Segment Start: MATERIAL TO PROCESS

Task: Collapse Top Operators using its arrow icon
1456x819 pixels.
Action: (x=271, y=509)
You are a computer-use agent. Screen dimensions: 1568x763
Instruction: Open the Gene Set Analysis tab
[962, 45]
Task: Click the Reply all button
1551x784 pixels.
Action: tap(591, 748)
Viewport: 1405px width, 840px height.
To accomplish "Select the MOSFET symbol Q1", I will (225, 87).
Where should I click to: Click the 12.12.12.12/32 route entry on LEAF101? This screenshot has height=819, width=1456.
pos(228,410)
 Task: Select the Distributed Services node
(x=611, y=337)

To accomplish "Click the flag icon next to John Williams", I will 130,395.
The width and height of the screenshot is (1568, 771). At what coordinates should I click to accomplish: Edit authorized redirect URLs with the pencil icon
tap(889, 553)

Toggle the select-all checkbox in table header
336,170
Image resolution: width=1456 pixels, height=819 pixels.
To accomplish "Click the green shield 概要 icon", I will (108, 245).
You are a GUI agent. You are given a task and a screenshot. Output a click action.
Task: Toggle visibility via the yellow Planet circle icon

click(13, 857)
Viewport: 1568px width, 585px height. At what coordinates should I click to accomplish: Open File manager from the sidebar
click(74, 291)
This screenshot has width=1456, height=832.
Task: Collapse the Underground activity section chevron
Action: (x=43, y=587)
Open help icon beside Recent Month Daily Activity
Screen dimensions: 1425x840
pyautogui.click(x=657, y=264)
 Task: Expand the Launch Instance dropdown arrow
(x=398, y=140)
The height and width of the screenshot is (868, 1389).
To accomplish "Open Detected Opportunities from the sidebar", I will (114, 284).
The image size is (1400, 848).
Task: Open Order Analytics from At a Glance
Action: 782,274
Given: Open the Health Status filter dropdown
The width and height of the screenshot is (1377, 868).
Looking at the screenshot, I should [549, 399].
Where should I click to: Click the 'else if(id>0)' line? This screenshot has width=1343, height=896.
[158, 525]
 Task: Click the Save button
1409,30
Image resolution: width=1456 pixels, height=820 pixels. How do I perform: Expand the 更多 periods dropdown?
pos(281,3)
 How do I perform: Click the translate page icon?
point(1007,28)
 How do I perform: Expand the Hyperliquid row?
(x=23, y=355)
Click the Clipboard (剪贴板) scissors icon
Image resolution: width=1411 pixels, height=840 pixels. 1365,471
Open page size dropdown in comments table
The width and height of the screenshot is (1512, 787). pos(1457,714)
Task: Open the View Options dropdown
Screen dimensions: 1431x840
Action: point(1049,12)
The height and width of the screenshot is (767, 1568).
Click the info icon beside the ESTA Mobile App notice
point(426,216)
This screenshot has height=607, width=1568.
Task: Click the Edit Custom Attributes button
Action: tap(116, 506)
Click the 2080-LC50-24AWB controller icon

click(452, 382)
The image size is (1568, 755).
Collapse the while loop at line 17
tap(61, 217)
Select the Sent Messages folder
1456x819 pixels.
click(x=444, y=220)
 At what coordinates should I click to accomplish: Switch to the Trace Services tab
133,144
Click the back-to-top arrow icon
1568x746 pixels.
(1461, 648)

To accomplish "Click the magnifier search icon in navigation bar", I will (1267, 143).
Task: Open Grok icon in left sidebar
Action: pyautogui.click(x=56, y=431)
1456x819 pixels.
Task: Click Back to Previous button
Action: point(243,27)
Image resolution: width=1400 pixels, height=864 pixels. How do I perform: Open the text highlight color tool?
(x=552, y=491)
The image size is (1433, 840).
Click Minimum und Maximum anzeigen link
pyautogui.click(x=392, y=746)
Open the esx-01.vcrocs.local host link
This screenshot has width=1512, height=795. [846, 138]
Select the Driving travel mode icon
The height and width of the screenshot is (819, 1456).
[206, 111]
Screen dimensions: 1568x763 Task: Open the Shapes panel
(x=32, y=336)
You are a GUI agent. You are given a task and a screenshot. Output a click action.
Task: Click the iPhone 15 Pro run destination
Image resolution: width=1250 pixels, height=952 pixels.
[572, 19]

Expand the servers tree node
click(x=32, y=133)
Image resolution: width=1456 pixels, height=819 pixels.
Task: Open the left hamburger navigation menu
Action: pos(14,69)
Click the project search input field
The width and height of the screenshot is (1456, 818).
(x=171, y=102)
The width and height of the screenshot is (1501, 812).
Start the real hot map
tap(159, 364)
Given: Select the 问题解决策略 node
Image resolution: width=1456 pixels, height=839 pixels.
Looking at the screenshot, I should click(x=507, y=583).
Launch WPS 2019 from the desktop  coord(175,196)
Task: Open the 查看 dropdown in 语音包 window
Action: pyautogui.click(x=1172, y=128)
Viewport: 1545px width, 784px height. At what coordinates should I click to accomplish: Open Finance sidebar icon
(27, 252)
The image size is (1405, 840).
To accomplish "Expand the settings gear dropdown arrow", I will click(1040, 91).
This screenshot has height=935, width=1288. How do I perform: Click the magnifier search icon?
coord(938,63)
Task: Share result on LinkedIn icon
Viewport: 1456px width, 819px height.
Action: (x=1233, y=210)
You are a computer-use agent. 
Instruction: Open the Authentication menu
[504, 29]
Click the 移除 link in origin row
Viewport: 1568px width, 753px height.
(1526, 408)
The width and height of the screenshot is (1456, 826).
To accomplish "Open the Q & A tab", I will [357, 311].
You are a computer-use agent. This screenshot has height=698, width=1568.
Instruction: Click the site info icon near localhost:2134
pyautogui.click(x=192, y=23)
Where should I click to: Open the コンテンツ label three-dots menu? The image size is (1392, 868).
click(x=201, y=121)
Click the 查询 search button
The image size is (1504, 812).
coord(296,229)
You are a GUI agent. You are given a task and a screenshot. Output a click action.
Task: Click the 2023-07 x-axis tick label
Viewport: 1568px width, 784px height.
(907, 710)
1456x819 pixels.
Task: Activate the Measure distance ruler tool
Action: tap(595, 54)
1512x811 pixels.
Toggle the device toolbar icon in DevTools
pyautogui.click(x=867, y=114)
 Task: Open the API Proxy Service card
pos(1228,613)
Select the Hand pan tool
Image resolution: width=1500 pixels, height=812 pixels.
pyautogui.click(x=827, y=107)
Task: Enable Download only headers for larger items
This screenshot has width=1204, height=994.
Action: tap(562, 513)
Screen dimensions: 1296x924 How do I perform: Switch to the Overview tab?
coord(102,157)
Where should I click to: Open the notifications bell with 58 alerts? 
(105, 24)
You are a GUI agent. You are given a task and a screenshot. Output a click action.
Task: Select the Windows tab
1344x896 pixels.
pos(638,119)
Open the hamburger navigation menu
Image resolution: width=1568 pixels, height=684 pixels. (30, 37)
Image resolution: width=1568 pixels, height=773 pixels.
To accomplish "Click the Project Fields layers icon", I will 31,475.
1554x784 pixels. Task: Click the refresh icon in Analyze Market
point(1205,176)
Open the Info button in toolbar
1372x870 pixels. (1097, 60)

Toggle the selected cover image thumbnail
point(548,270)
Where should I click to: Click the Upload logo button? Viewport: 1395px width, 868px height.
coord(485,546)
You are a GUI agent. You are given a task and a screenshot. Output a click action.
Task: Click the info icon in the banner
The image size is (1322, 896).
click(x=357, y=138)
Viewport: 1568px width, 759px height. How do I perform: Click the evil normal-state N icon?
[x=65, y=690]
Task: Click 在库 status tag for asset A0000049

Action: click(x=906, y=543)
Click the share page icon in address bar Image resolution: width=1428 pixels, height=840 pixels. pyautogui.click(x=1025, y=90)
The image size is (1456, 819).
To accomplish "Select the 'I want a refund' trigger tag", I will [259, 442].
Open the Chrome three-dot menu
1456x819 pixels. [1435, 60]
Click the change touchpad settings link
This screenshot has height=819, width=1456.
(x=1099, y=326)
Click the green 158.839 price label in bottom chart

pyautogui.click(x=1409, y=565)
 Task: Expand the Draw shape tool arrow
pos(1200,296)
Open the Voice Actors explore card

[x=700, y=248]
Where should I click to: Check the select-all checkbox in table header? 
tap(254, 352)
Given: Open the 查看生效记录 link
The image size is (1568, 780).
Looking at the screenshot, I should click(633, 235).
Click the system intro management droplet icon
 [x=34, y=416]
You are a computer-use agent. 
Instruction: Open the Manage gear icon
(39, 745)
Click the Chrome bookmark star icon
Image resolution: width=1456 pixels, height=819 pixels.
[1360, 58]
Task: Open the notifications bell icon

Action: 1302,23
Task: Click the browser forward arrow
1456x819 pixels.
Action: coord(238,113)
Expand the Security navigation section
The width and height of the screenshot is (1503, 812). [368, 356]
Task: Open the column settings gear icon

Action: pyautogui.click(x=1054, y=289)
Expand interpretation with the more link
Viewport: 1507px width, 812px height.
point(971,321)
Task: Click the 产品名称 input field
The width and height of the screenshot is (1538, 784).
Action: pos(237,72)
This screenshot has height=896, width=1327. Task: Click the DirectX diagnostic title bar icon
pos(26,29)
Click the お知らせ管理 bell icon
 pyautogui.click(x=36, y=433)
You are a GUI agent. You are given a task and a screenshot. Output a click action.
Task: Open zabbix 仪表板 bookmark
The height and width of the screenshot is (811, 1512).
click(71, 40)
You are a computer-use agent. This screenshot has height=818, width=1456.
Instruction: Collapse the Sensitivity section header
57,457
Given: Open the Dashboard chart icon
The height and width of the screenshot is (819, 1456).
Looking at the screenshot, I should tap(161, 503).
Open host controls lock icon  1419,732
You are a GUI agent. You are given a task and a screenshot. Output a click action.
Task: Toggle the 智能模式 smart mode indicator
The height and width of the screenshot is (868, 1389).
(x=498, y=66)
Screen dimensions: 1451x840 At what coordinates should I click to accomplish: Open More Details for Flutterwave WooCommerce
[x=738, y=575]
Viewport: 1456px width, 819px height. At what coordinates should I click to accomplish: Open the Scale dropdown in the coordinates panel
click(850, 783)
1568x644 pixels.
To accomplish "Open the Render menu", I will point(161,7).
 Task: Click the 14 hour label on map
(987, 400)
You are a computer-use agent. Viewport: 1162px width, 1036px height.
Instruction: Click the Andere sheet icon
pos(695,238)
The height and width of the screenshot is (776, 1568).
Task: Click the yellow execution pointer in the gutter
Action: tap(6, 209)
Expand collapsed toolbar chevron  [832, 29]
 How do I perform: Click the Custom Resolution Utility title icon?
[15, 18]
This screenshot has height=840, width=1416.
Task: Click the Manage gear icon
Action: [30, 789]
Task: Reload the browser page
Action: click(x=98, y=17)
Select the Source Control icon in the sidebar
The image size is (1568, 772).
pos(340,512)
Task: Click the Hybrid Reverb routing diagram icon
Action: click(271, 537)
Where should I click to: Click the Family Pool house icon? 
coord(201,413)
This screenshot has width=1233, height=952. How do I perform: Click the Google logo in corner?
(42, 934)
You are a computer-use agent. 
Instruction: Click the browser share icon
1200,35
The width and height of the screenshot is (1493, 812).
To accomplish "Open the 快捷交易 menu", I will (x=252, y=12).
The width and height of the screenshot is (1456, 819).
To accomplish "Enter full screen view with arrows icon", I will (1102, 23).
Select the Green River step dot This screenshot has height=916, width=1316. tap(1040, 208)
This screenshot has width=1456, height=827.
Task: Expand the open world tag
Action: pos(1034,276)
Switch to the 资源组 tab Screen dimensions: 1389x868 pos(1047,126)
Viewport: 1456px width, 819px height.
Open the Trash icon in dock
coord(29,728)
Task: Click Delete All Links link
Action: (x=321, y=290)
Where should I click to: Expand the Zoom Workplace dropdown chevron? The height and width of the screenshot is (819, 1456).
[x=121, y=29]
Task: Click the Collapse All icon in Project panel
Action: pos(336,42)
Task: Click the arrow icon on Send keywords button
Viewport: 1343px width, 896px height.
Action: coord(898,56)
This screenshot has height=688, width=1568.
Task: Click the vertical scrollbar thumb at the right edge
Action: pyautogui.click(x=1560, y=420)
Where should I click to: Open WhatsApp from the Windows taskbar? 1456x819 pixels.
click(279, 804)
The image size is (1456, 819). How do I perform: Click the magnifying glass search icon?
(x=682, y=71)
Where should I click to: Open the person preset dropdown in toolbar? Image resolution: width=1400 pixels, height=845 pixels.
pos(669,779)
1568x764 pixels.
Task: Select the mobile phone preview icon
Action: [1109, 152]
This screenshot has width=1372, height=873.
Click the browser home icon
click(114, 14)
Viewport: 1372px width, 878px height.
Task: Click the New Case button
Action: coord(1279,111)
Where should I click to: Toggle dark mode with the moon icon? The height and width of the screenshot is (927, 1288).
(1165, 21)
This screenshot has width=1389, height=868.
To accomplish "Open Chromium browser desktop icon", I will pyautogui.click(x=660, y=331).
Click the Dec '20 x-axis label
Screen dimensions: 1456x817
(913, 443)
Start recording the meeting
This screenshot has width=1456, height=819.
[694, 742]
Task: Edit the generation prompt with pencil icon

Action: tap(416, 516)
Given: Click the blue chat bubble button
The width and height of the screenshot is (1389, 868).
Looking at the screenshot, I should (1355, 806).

Segment End: MATERIAL TO PROCESS

**ACTION ITEM**
All lines from the top of the data through the line containing "Viewport: 1405px width, 840px height." need to be retyped exactly, and nothing more.

**WRITTEN SOLUTION**
Task: Collapse Top Operators using its arrow icon
1456x819 pixels.
Action: (x=271, y=509)
You are a computer-use agent. Screen dimensions: 1568x763
Instruction: Open the Gene Set Analysis tab
[962, 45]
Task: Click the Reply all button
1551x784 pixels.
Action: tap(591, 748)
Viewport: 1405px width, 840px height.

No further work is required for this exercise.